Venice Family Clinic’s street medicine team is transforming the way it treats homeless individuals by bringing a mobile clinic van straight to them.
Many challenges come with providing healthcare to homeless individuals: they may be mistrustful, unable to travel to a clinic, or unable to maintain their treatments due to mental health conditions. By bringing medical treatment directly to where people are living on the streets or in shelters, healthcare workers are able to serve a much broader portion of the homeless population.
These medical interventions help stabilize the mental and physical health of unhoused individuals and make it easier for them to transition into housing solutions.
For years Venice Family Clinic’s street medicine teams have been serving this population on foot with backpacks of medical supplies, and while this work will continue it will be greatly enhanced by the new mobile clinic.
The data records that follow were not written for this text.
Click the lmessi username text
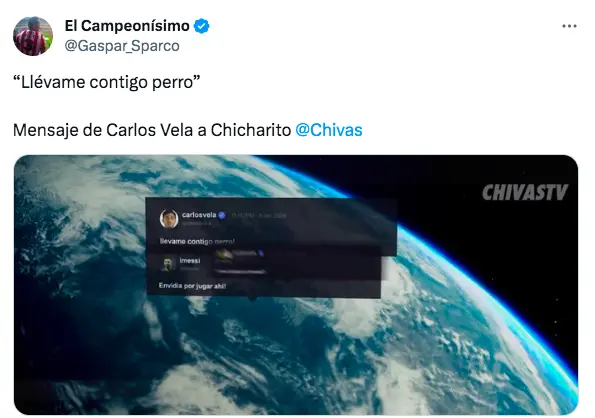 point(190,261)
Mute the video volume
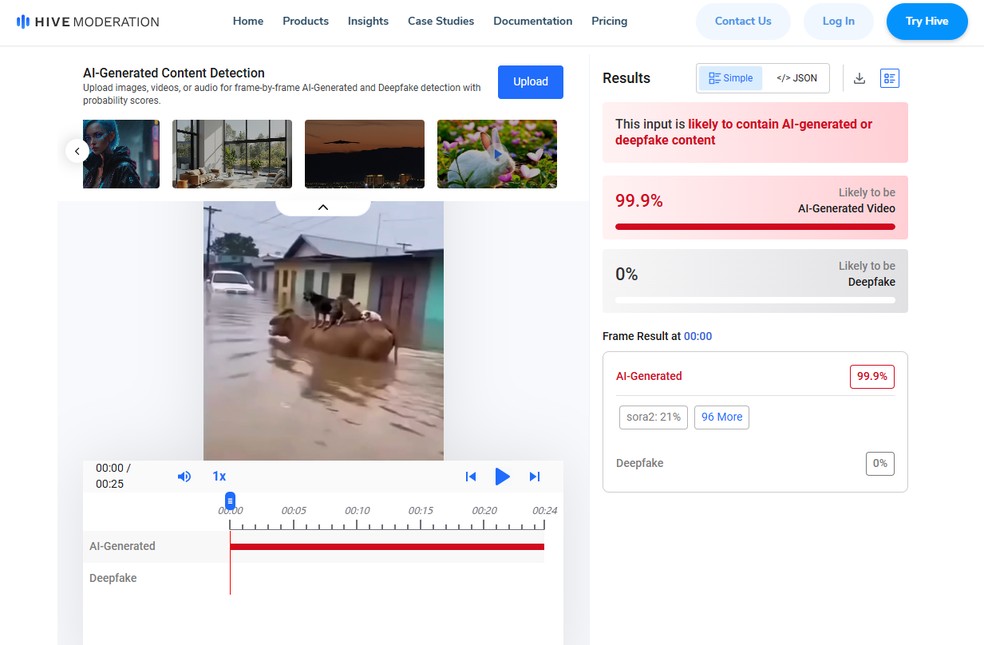Screen dimensions: 984x645 [184, 477]
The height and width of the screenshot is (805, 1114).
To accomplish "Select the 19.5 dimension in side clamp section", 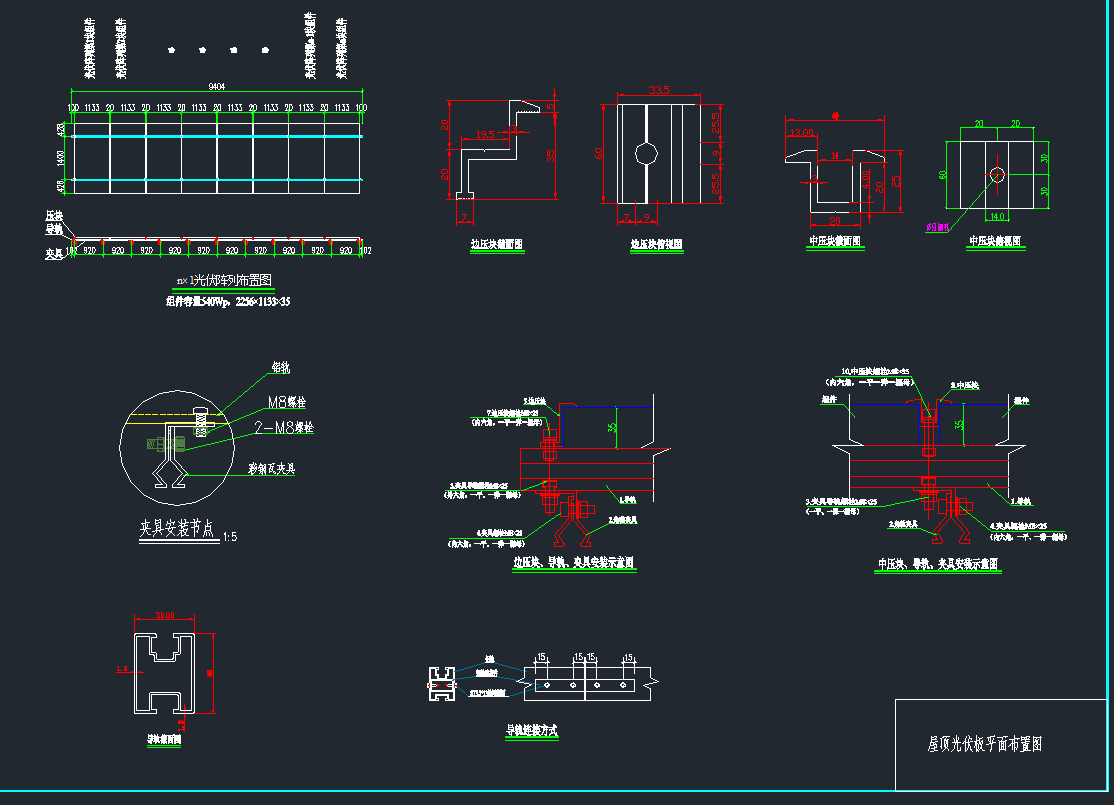I will (x=486, y=134).
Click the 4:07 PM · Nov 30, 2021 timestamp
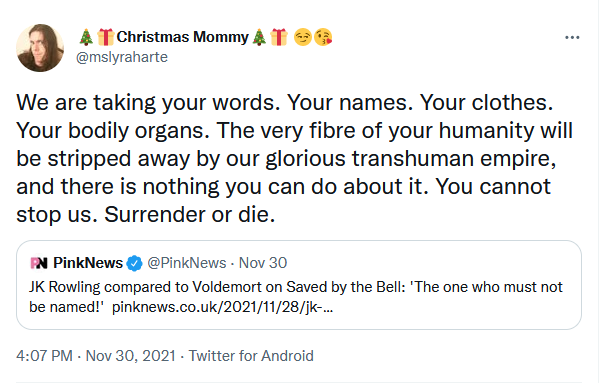This screenshot has height=383, width=601. point(96,356)
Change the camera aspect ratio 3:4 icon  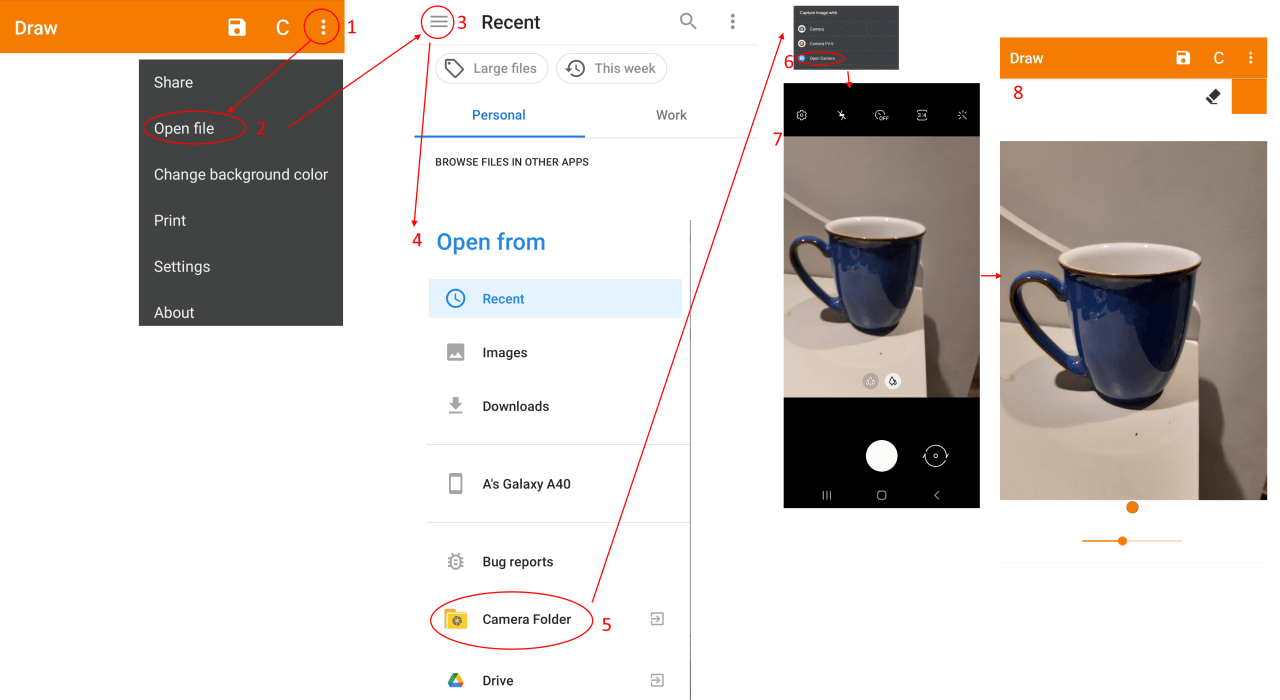coord(922,115)
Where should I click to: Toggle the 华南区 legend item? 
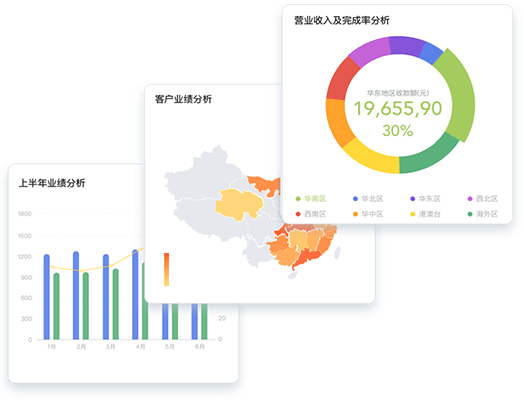click(x=311, y=199)
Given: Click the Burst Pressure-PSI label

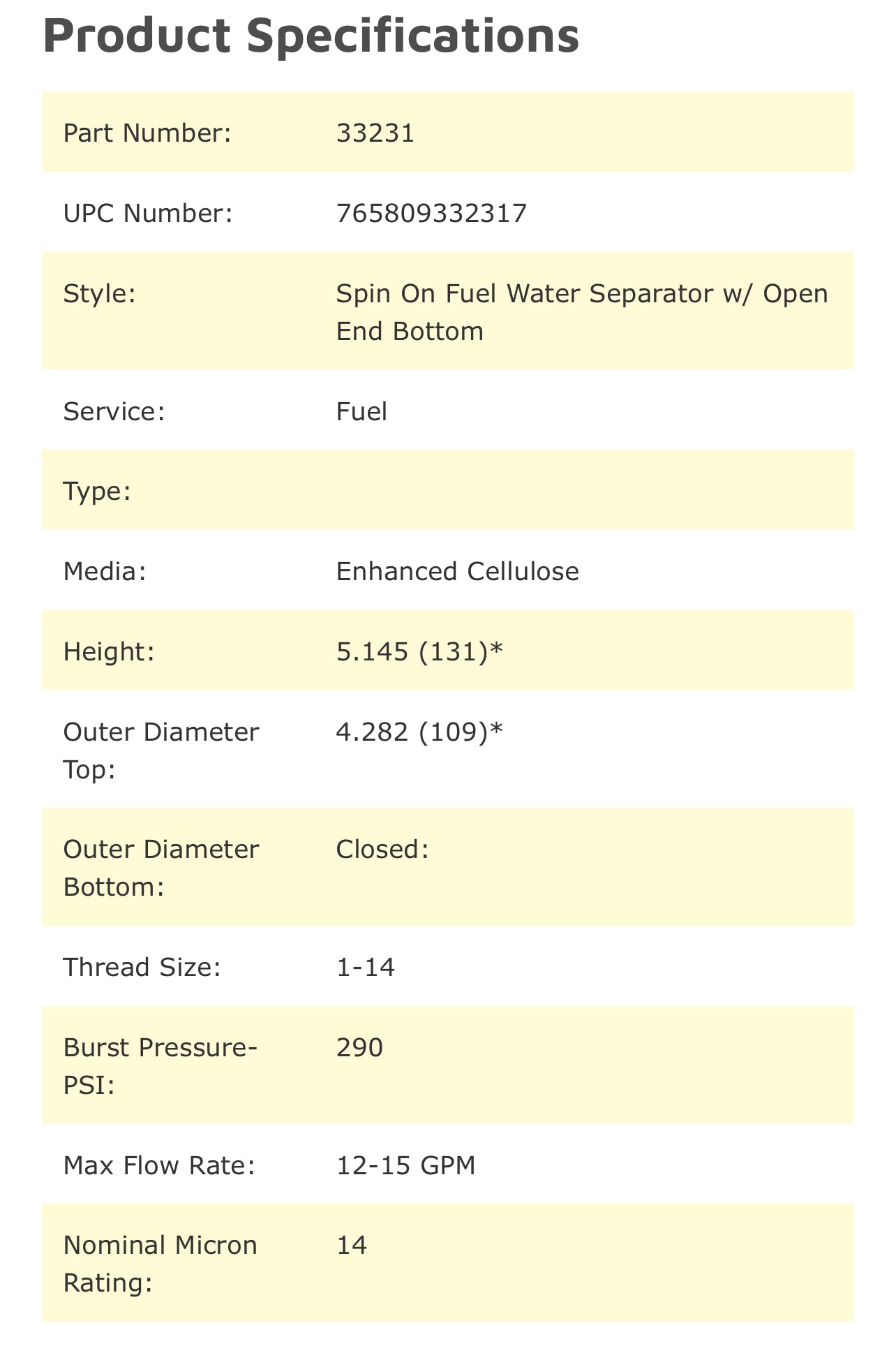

Thanks to a generous donation from Barry Meyer and Wendy Smith Meyer, the mobile clinic van lets medical providers offer a broader range of services in a shorter amount of time.
“Getting labs done in the field and having a more of a care team on site I can move much faster in treating patients, but more importantly I can treat them more extensively,” said Coley M. King, DO, director of homeless services.
The mobile clinic allows healthcare workers to draw blood, obtain other samples, provide rapid HIV and Hepatitis C testing, and give medically assisted drug and alcohol treatments.
According to King, homeless individuals suffer from the same main health risks as the rest of the population—heart disease, diabetes, lung disease, cancer—but these conditions are often accelerated by the conditions of living outdoors and under constant stress.
“Beyond that, there’s a tremendous amount of overdose and substance use substance dependence. It’s kind of a self survival technique when someone is in so much distress and so much pain,” said King. “It’s a consequence of an inherently flawed and failed community mental health system.”
It’s no secret that many homeless individuals are mentally ill, but the reason behind this epidemic is less known.
In the late sixties and seventies mental health hospitals were deinstitutionalized across America due to the ethical concerns around treatment and forced hospitalization. In 1967, California passed the Lanterman-Petris-Short Act, which virtually abolished involuntary hospitalization and made it difficult to get patients back into the hospital if they relapsed.
Many of these facilities were harmful and needed to be dismantled. Unfortunately, they were not replaced by a robust community mental health system.
According to King, today many people with severe mental illness like bipolar disorder and schizophrenia are unable to get the support they need and fall into homelessness as a result. Once on the street their conditions are often exacerbated by isolation, drug use, and hardship.
Venice Family Clinic is working to rebuild a comprehensive community mental health system and their street team is a key part of the solution.
“By providing homeless individuals with mental health medications that help them get more organized so they can get into housing we’re not saving the whole world, but we are getting some people the help they need,” said King.
The Venice Family Clinic treats around 27,000 people in need annually including 4,500 homeless individuals across West LA, with a focus on Venice and Santa Monica. The team looks forward to reaching more people with the new mobile clinic.